=== Required tasks ===
- A) In the Data Utility Learning notebook:
(i) What does Data Utility Learning approximate?
(ii) Where, and in what year, was the method originally described?
(iii) In the Shapley value definition, what does \(N\) stand for?
- B) How would you render this sentence from the Data Utility Learning notebook in Spanish: "It remains to be seen when or whether it can be put effectively into application."

=== Document segment ===
******

Data Utility Learning¶

This notebook introduces Data Utility Learning, a method of approximating Data Shapley values by learning to estimate the utility function.

The idea is to employ a model to learn the performance of the learning algorithm of interest on unseen data combinations (i.e. subsets of the dataset). The method was originally described in Wang, Tianhao, Yu Yang, and Ruoxi Jia. Improving Cooperative Game Theory-Based Data Valuation via Data Utility Learning. arXiv, 2022.

Warning: Work on Data Utility Learning is preliminary. It remains to be seen when or whether it can be put effectively into application. For this further testing and benchmarking are required.

Recall the definition of Shapley value \(v_u(i)\) for data point \(i\):

\[\begin{equation} v_u(i) = \frac{1}{n} \sum_{S \subseteq N \setminus \{i\}} \binom{n-1}{|S|}^{-1} [u(S \cup \{i\}) − u(S)] , \tag{1} \label{eq:shapley-def} \end{equation}\]

where \(N\) is the set of all indices in the training set and \(u\) is the utility.

******

=== Dataset ===
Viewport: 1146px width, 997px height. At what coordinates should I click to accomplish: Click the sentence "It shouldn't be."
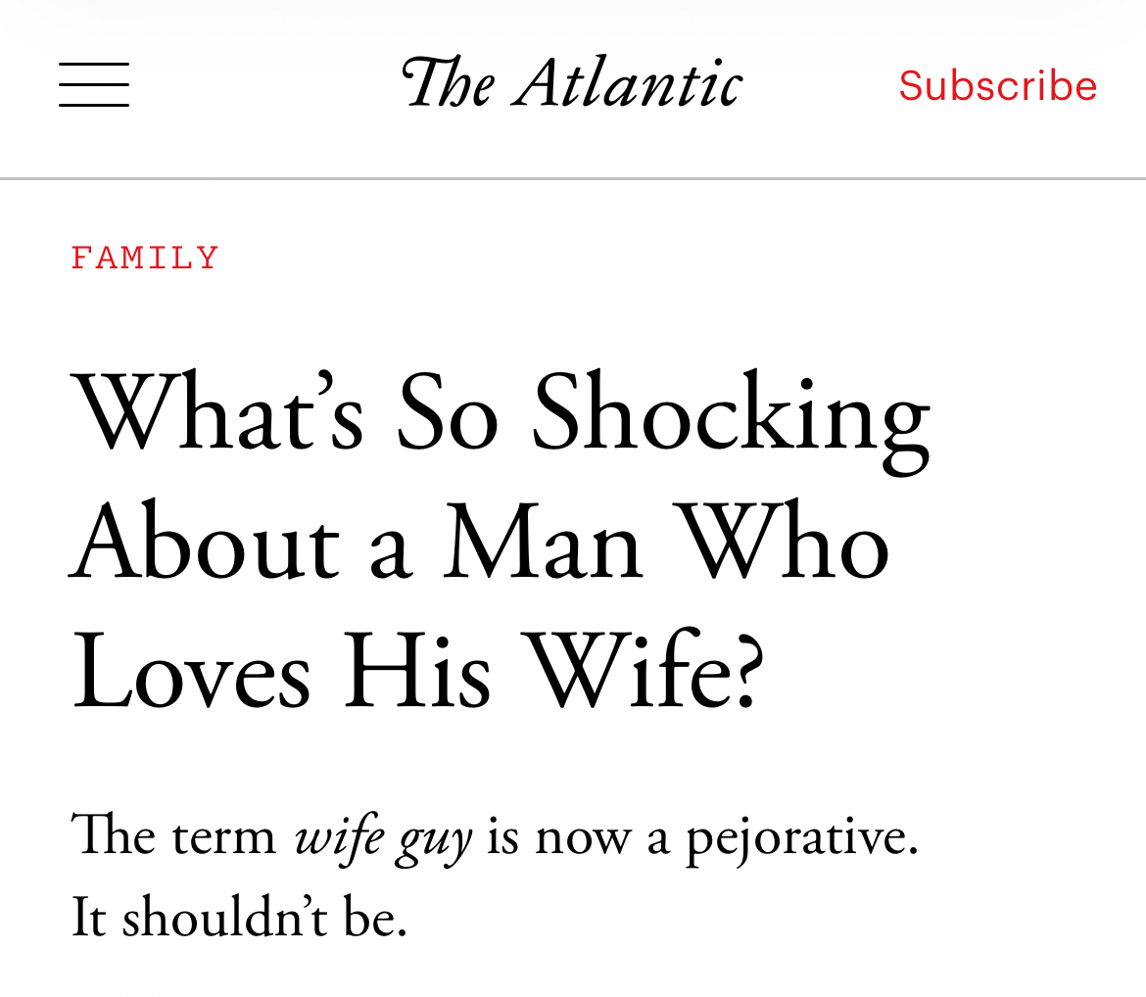coord(239,920)
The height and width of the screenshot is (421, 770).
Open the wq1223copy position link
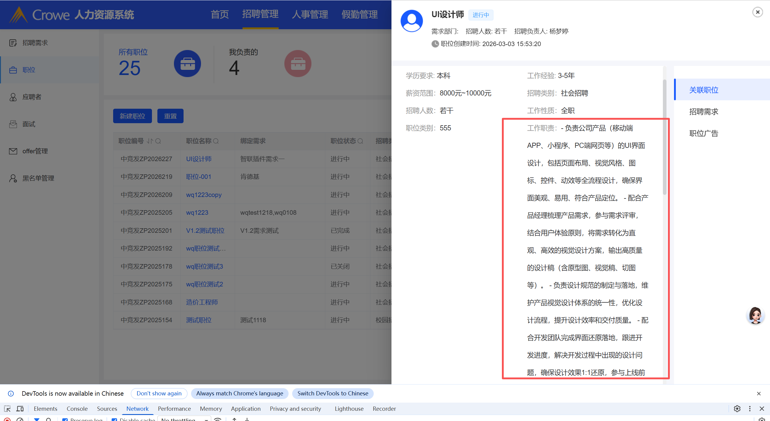pos(204,195)
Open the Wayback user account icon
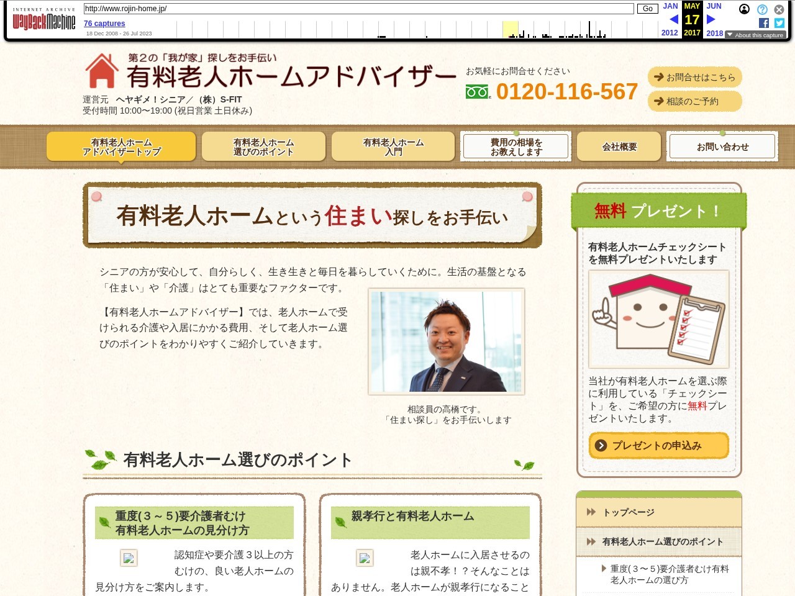This screenshot has height=596, width=795. (744, 9)
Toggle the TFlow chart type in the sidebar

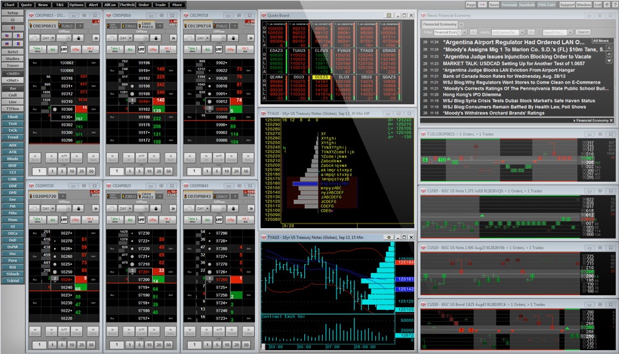(x=13, y=109)
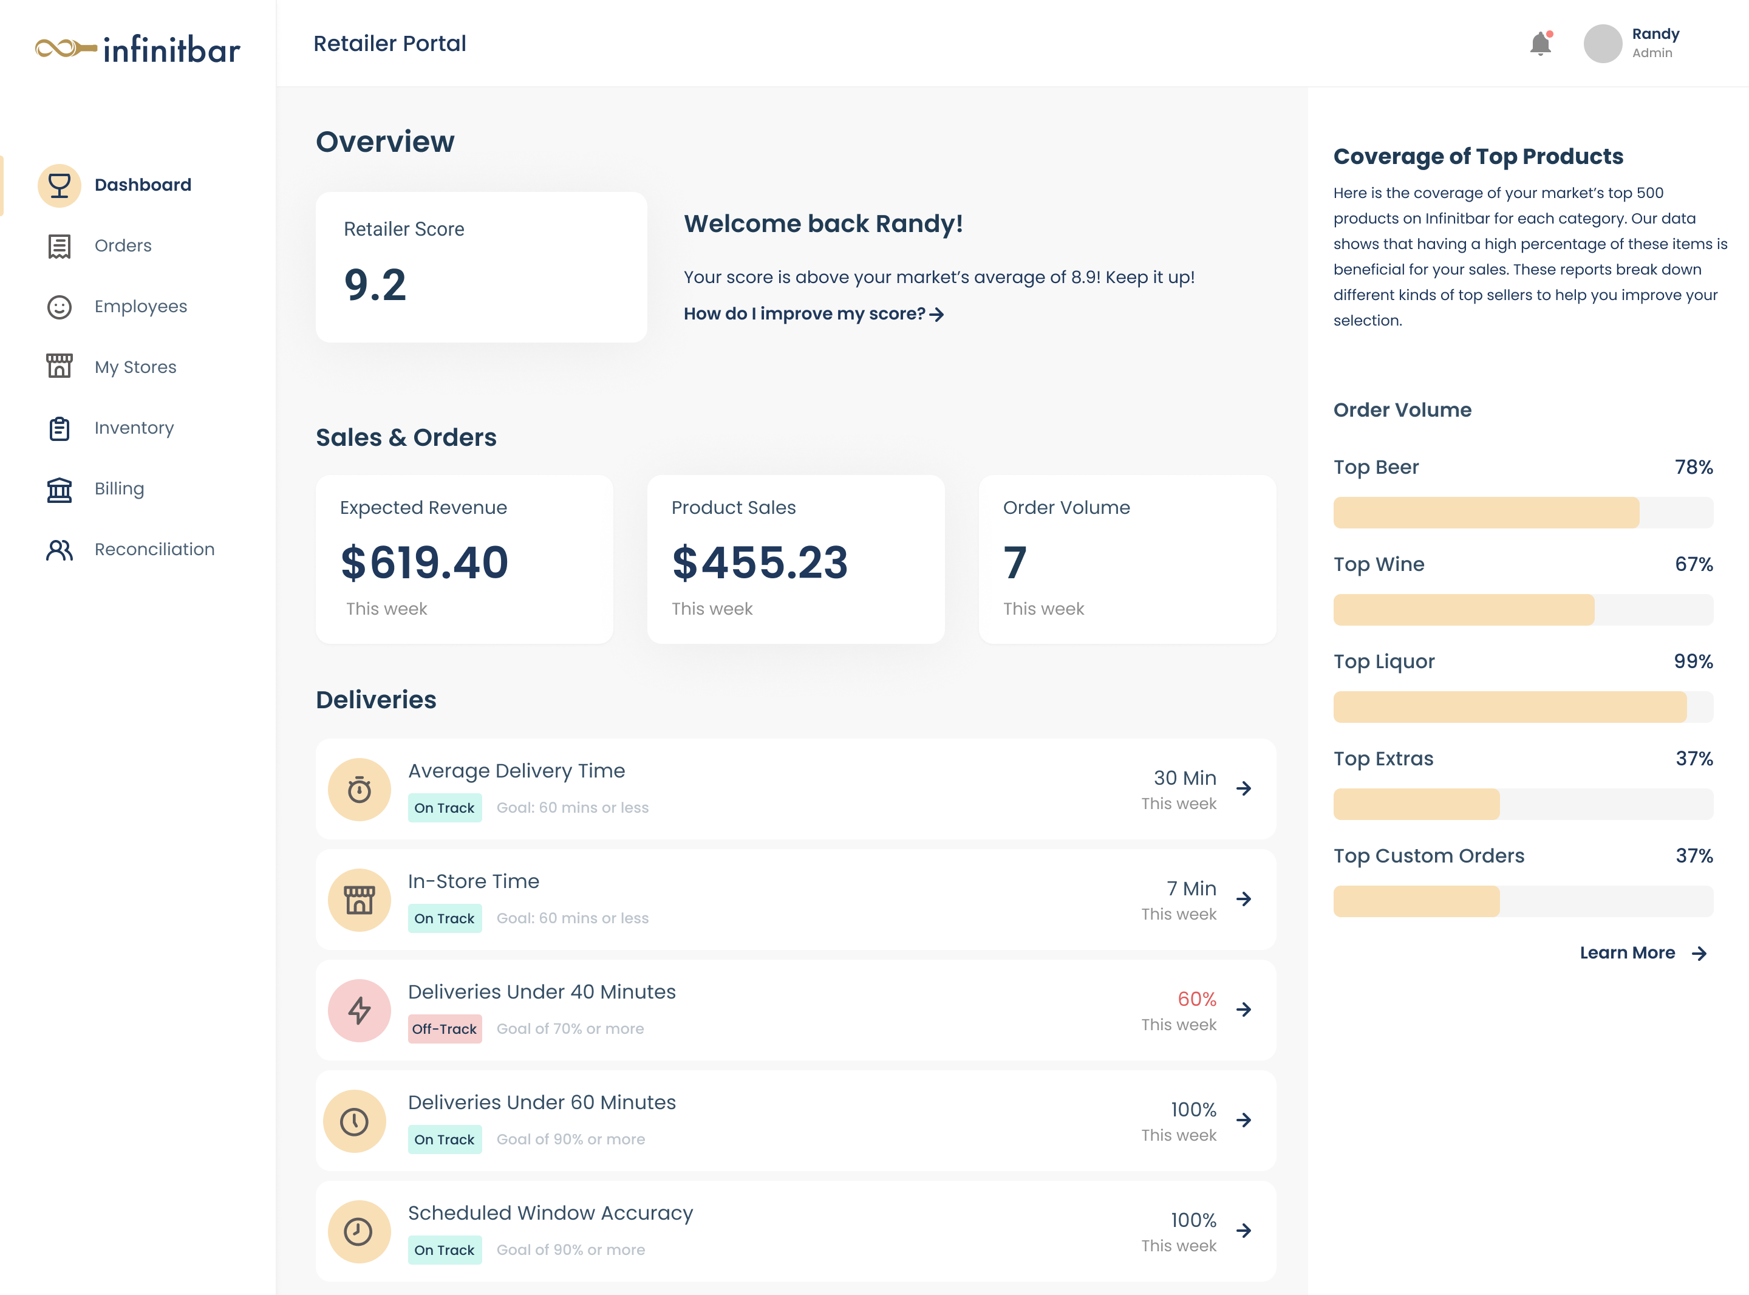Expand Average Delivery Time details arrow
This screenshot has height=1295, width=1749.
1244,789
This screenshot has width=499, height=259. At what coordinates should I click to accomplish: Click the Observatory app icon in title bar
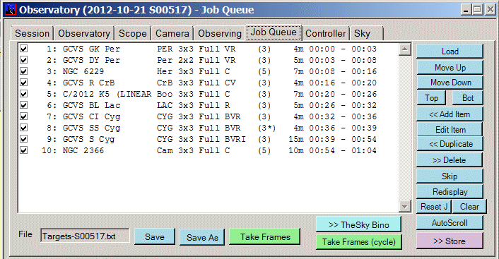[11, 10]
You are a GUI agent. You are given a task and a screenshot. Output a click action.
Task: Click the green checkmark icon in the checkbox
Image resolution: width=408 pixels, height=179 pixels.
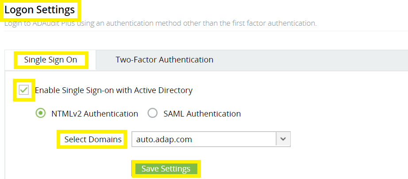click(x=24, y=90)
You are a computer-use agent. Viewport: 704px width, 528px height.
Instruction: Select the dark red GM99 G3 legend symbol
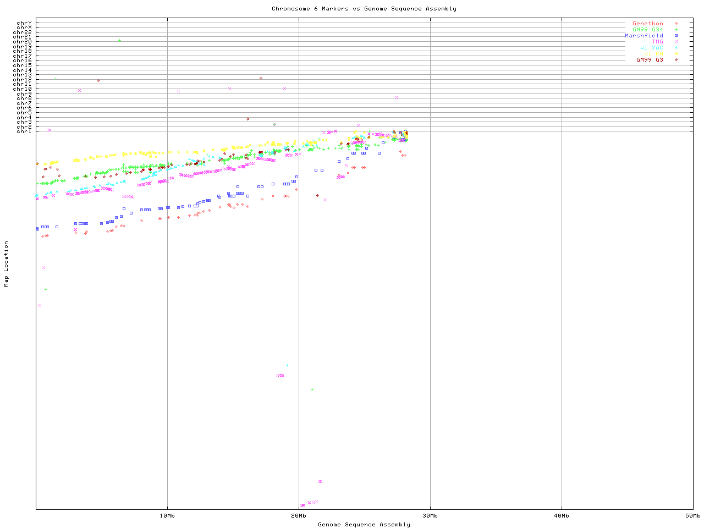click(x=676, y=60)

******

=== Answers below ===
- A)
(i) Data Shapley values, by learning to estimate the utility function.
(ii) On arXiv, in 2022.
(iii) The set of all indices in the training set.

- B) Queda por ver cuándo o si podrá ponerse en práctica de manera eficaz.